** START SOURCE EXCERPT **

The anesthetic of our comfort has worn thin, especially for later generations, who have access to far more information than those that came before. It's easier than ever to see how global politics plays a weird lurching game of "profitability Twister", rather than just walking easily down the path of human progress, and all so the rich can be richer - at any cost.


Building blocks


And what paths are open to us now? Are we willing to risk the elevated position we have and ask those questions of "What must I sacrifice" to prevent the exploitation of my brothers and sisters across the world? Fritz Lang's Metropolis tells the story of a prince who worked against his father's empire - to return life and dignity to the enslaved. While a single savior could never truly save us, it gives the inspiration for the journey of solidarity that must take us one day beyond the shadow of the dragon.


It's been said before that "real communism" requires a post-scarcity economy, meaning that once automation provides the necessities of life we can move beyond the need for capitalism and even money. It's hard to imagine how all the details of life could function because of the glasses we're looking through, but I find it easiest to think about how rural communities rely heavily on community (communist!) support for survival, especially before transportation solved the problem of distance. The Puritan ethic insists that work is required to be virtuous - but what then when no work is needed?


We have entered a global community with the increasing speed of transportation, communication, and the rise of automation and the connection of every major population center on the planet. Fostering that community is how we can, one day as a world, shame and reject and resist the rich just as the Plato desired, if they choose to horde their wealth or rest uselessly upon it like in the medieval stories of dragons.


This is why community-building, regardless of specific beliefs, is the most important avenue. It is communities that resist oppression, not laws, even if individual beliefs vary, and will unify against forces seeking to exploit any one of them, like when farmers turn away the sheriff who has come to evict a widow, on behalf of a dragon (bank). This is more fundamental and lasting than trying to change the laws (no matter how necessary) or shame politicians (no matter how deserved), when there remains chunks of the people who have been convinced that you are not their neighbor.


This must, as a necessity, mean more than "being nice to everyone" but rather seeking out those local places where there is suffering and getting involved, those places where healing has started and offering support. And perhaps the most important and most difficult part of all - building beyond our existing knowledge to identify and support the best paths for improvement.

** END SOURCE EXCERPT **
** START MATERIAL SUPPLIED **

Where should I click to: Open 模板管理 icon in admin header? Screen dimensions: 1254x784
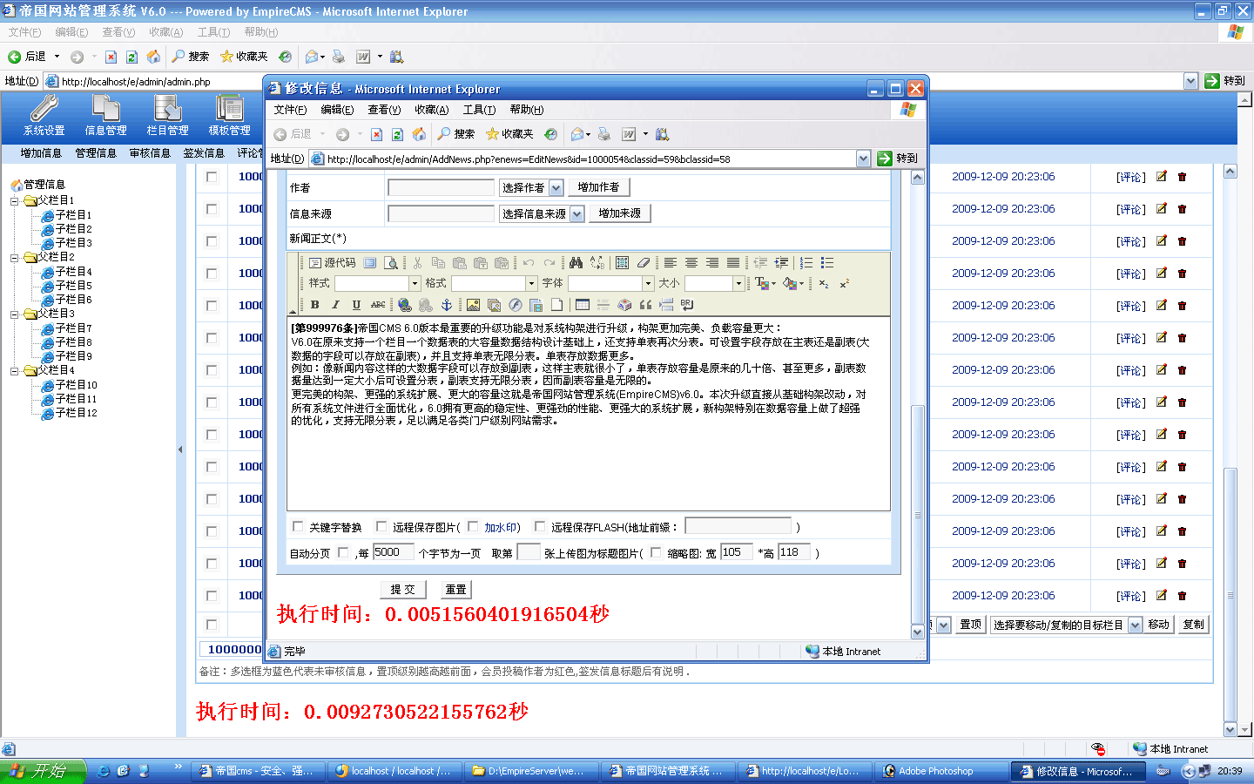[x=229, y=116]
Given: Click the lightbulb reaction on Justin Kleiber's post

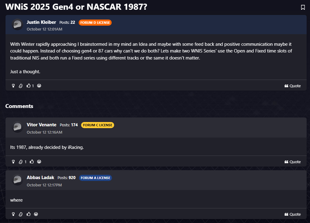Looking at the screenshot, I should [13, 86].
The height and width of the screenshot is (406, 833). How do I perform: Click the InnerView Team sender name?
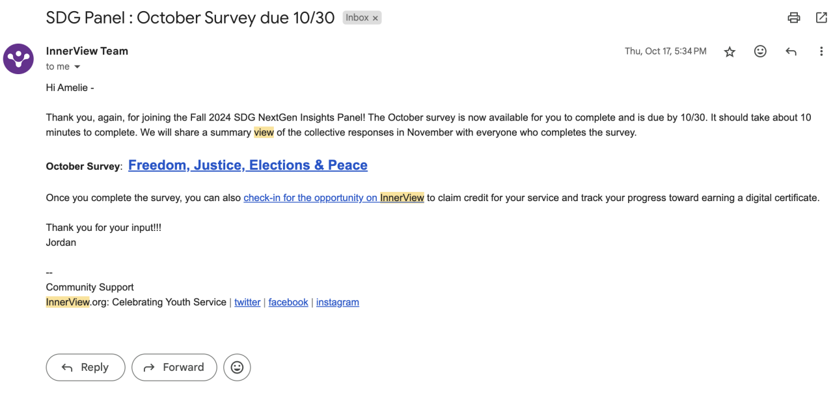(x=87, y=51)
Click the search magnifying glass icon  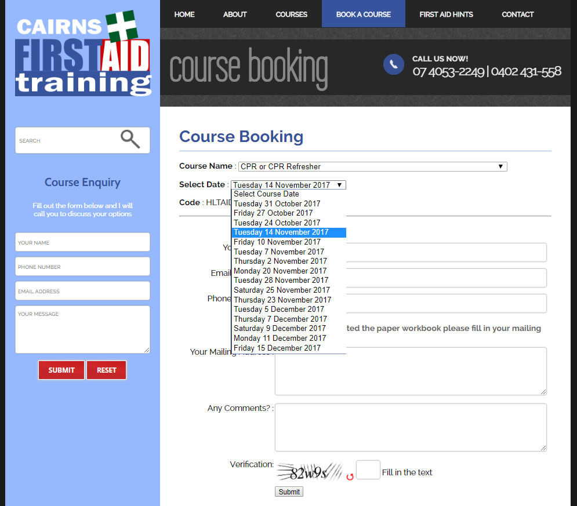[130, 139]
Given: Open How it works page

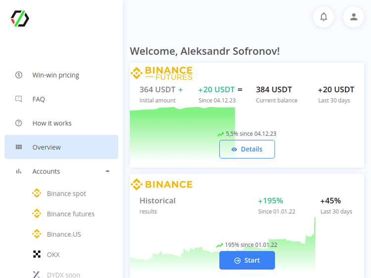Looking at the screenshot, I should click(x=52, y=123).
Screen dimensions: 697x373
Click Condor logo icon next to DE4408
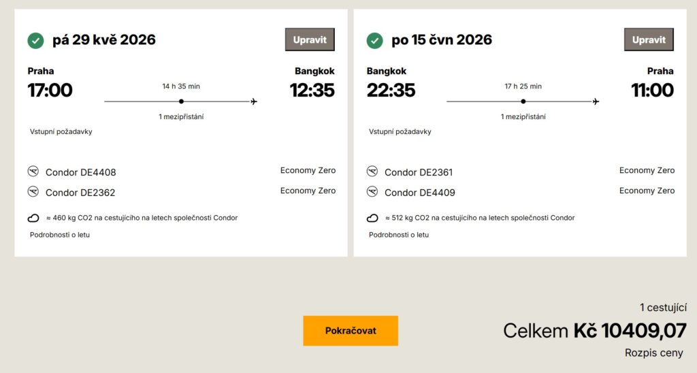point(33,172)
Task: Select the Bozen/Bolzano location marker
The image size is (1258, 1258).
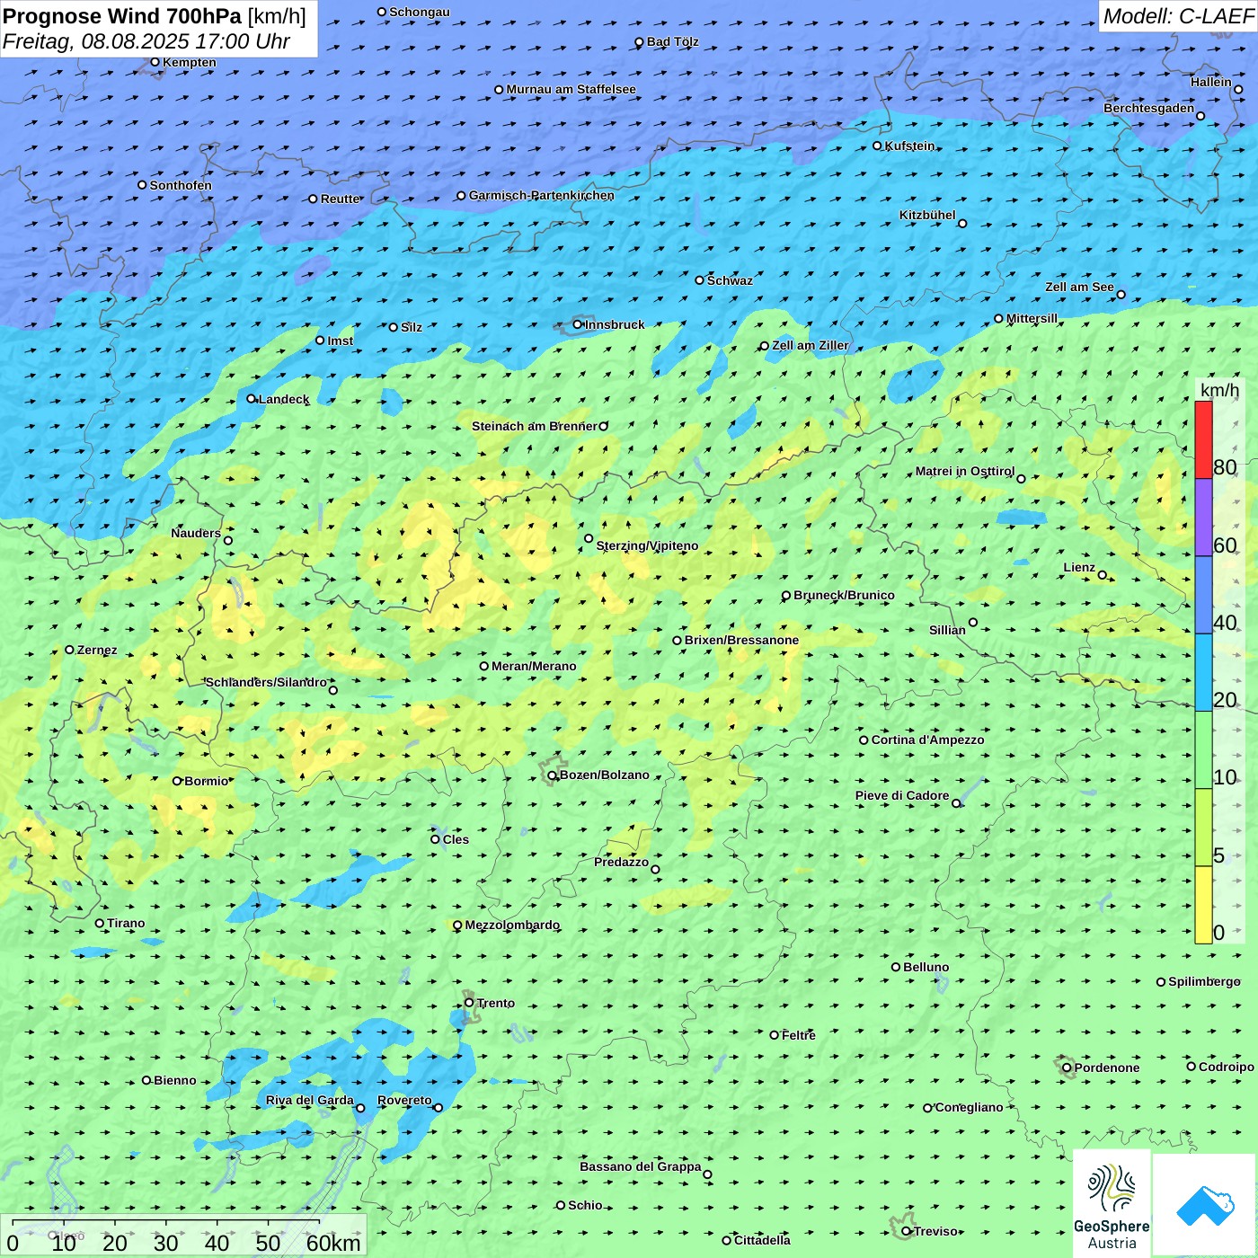Action: [553, 775]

** END MATERIAL SUPPLIED **

→ TASK BRIEF: Please return the portion of the community-building passage from "And what paths" to "of the dragon.", copied word for word.

→ EXERCISE SOLUTION:
And what paths are open to us now? Are we willing to risk the elevated position we have and ask those questions of "What must I sacrifice" to prevent the exploitation of my brothers and sisters across the world? Fritz Lang's Metropolis tells the story of a prince who worked against his father's empire - to return life and dignity to the enslaved. While a single savior could never truly save us, it gives the inspiration for the journey of solidarity that must take us one day beyond the shadow of the dragon.